My domain is: api.bustravel.is

I ran this command: certbot renew --cert-name api.bustravel.paxflow.io --dry-run

It produced this output:

Saving debug log to /var/log/letsencrypt/letsencrypt.log

- - - - - - - - - - - - - - - - - - - - - - - - - - - - - - - - - - - - - - - -
Processing /etc/letsencrypt/renewal/api.bustravel.paxflow.io.conf
- - - - - - - - - - - - - - - - - - - - - - - - - - - - - - - - - - - - - - - -
Cert is due for renewal, auto-renewing...
Plugins selected: Authenticator nginx, Installer nginx
Starting new HTTPS connection (1): acme-staging-v02.api.letsencrypt.org
Renewing an existing certificate
Performing the following challenges:
http-01 challenge for api.bustravel.is
Waiting for verification...
Challenge failed for domain api.bustravel.is
http-01 challenge for api.bustravel.is
Cleaning up challenges
Attempting to renew cert (api.bustravel.paxflow.io) from /etc/letsencrypt/renewal/api.bustravel.paxflow.io.conf produced an unexpected error: Some challenges have failed.. Skipping.
All renewal attempts failed. The following certs could not be renewed:
  /etc/letsencrypt/live/api.bustravel.paxflow.io/fullchain.pem (failure)

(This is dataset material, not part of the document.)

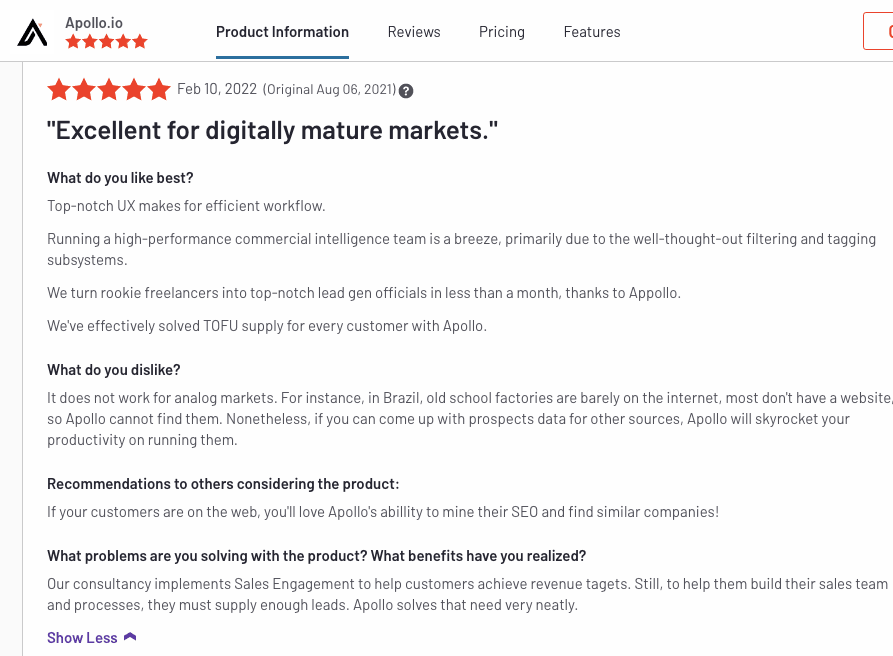This screenshot has height=656, width=893.
Task: Open the Reviews tab
Action: point(414,32)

- - - - - - - - - - - - - - - - - - - - - - - - - - - - - - - - - - - - - - - -
** DRY RUN: simulating 'certbot renew' close to cert expiry
**          (The test certificates below have not been saved.)

All renewal attempts failed. The following certs could not be renewed:
  /etc/letsencrypt/live/api.bustravel.paxflow.io/fullchain.pem (failure)
** DRY RUN: simulating 'certbot renew' close to cert expiry
**          (The test certificates above have not been saved.)
- - - - - - - - - - - - - - - - - - - - - - - - - - - - - - - - - - - - - - - -
1 renew failure(s), 0 parse failure(s)

IMPORTANT NOTES:
 - The following errors were reported by the server:

   Domain: api.bustravel.is
   Type:   unauthorized
   Detail: Invalid response from
   http://api.bustravel.is/.well-known/acme-challenge/DIPIp7zfacU_xL6wwzkd17QS_bb1VCEtyj4Rn4upc-U
   [2a01:4f8:221:205a::2]: "<html>\r\n<head><title>404 Not
   Found</title></head>\r\n<body>\r\n<center><h1>404 Not
   Found</h1></center>\r\n<hr><center>nginx</center>\r\n"

   To fix these errors, please make sure that your domain name was
   entered correctly and the DNS A/AAAA record(s) for that domain
   contain(s) the right IP address.

My web server is (include version): nginx version: nginx/1.16.1

The operating system my web server runs on is (include version):
CentOS Linux release 7.8.2003 (Core

My hosting provider, if applicable, is:
Hetzner

I can login to a root shell on my machine (yes or no, or I don't know):
yes

I'm using a control panel to manage my site (no, or provide the name and version of the control panel):
no, just bare console

The version of my client is (e.g. output of certbot --version or certbot-auto --version if you're using Certbot):
certbot 1.7.0

$ cat /etc/letsencrypt/renewal/api.bustravel.paxflow.io.conf

# renew_before_expiry = 30 days
version = 1.0.0
archive_dir = /etc/letsencrypt/archive/api.bustravel.paxflow.io
cert = /etc/letsencrypt/live/api.bustravel.paxflow.io/cert.pem
privkey = /etc/letsencrypt/live/api.bustravel.paxflow.io/privkey.pem
chain = /etc/letsencrypt/live/api.bustravel.paxflow.io/chain.pem
fullchain = /etc/letsencrypt/live/api.bustravel.paxflow.io/fullchain.pem

# Options used in the renewal process
[renewalparams]
authenticator = nginx
installer = nginx
account = f6fb3dcb6db3eb975a0128963a92c3a4
server = https://acme-v02.api.letsencrypt.org/directory
renew_hook = nginx -t 2>&1 && systemctl reload nginx
1 Like

Could be due to some nginx configuration which certbot doesn't understand properly. I'm not seeing a difference between IPv4 or IPv6, so that's probably not it..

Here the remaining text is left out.